News search and recommendation tutorial - applications, feeding and querying
Introduction
This is the second part of the tutorial series for setting up a Vespa application for personalized news recommendations. The parts are:
- Getting started
- A basic news search application - application packages, feeding, query
- News search - sorting, grouping, and ranking
- Generating embeddings for users and news articles
- News recommendation - partial updates (news embeddings), ANNs, filtering
- News recommendation with searchers - custom searchers, doc processors
- News recommendation with parent-child - parent-child, tensor ranking
- Advanced news recommendation - intermission - training a ranking model
- Advanced news recommendation - ML models
In this part, we will build upon the minimal Vespa application in the previous part. First, we’ll take a look at the Microsoft News Dataset (MIND), which we’ll be using throughout the tutorial. We’ll use this to set up the search schema, deploy the application and feed some data. We’ll round off with some basic querying before moving on to the next part of the tutorial: searching for content.

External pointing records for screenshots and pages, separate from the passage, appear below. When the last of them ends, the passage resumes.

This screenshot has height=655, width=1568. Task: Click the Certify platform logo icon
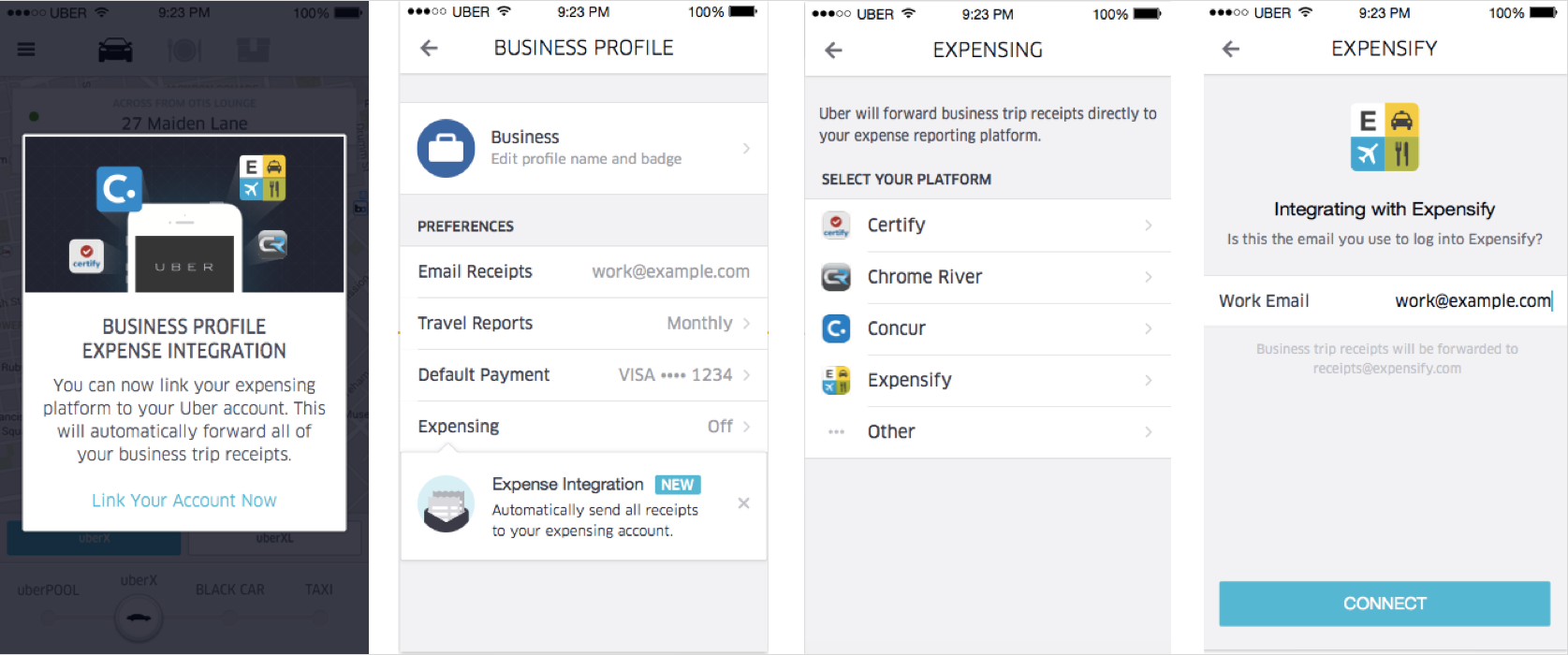point(836,226)
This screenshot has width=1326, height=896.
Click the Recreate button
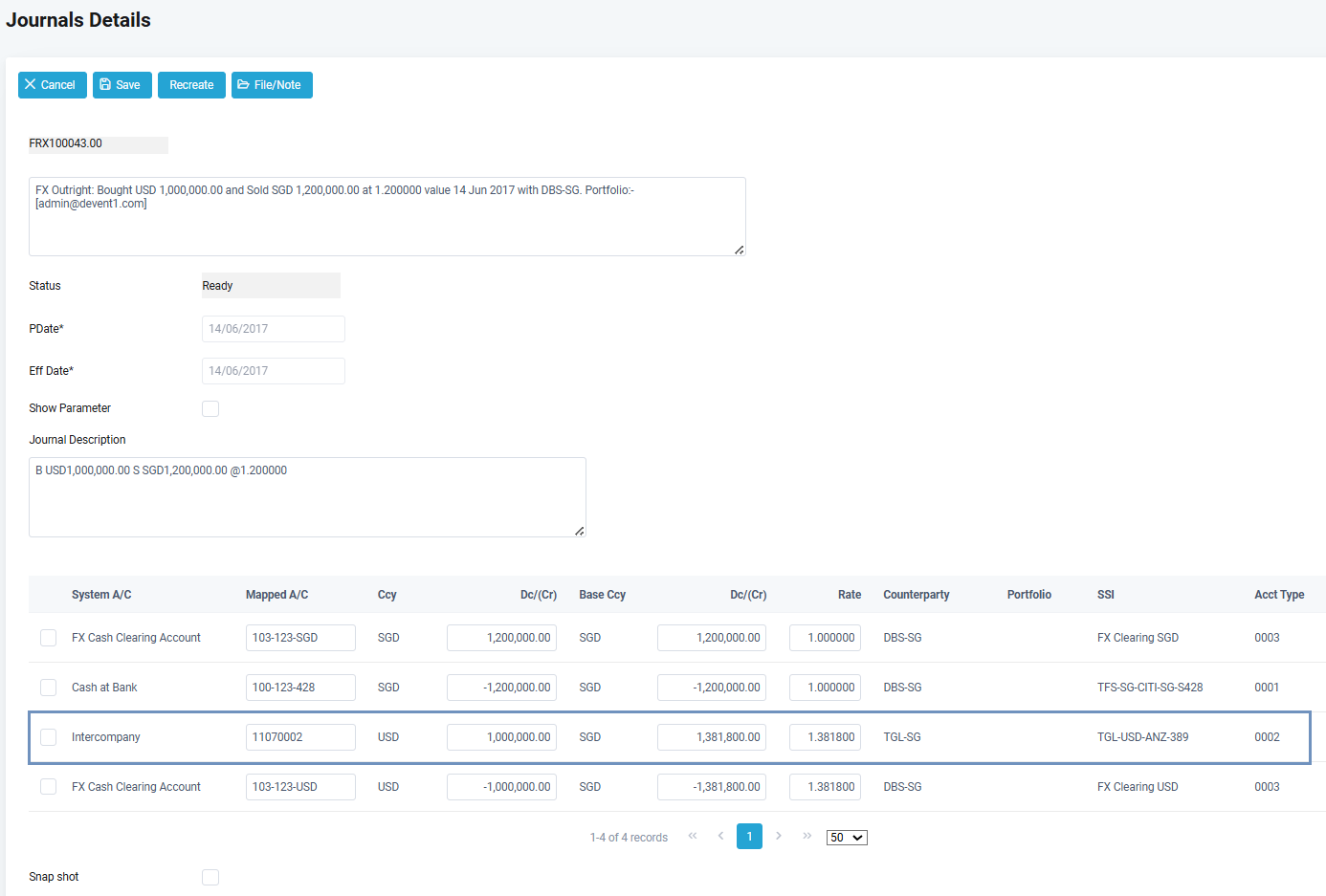point(191,85)
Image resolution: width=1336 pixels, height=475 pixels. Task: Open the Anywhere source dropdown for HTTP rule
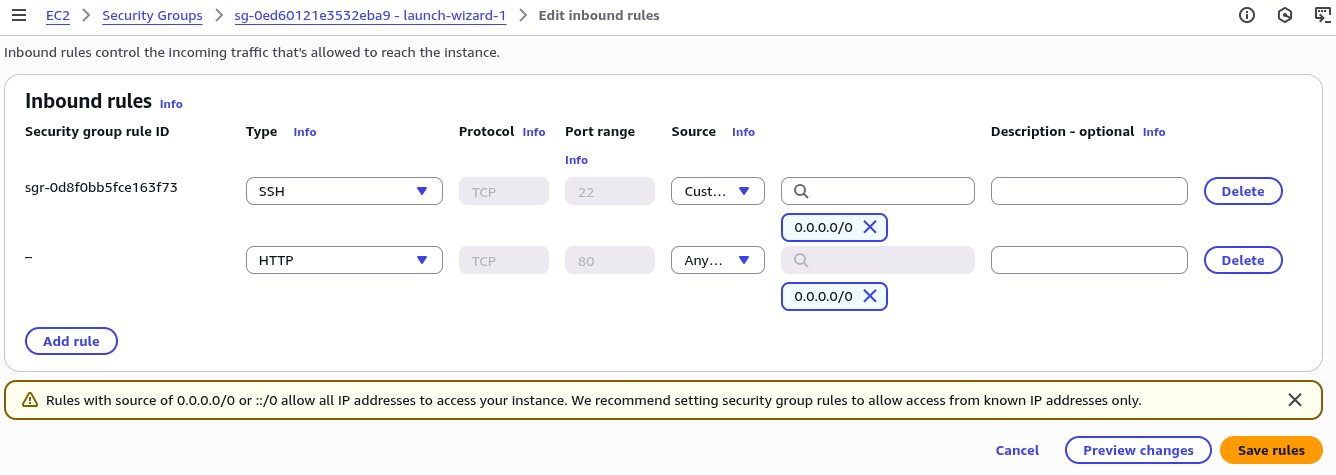point(718,260)
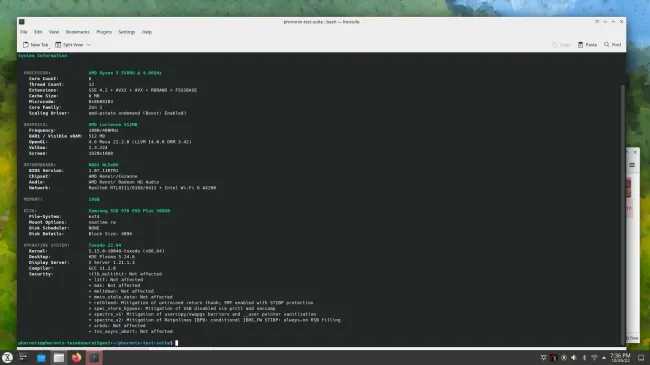650x365 pixels.
Task: Open the volume tray icon
Action: 574,358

For reference, the final state of this tutorial can be found in the
app-2-feed-and-query
sub-directory of the news
sample application.
The Microsoft News Dataset
During these tutorials, we will use the Microsoft News Dataset (MIND). This is a large-scale dataset for news recommendation research. It contains over 160.000 articles, 15 million impressions logs, and 1 million users. We will not use the full dataset in this tutorial. To make the tutorial easier to follow along, we will use the much smaller DEMO part containing only 5000 users. However, readers are free to use the entire dataset at their own discretion.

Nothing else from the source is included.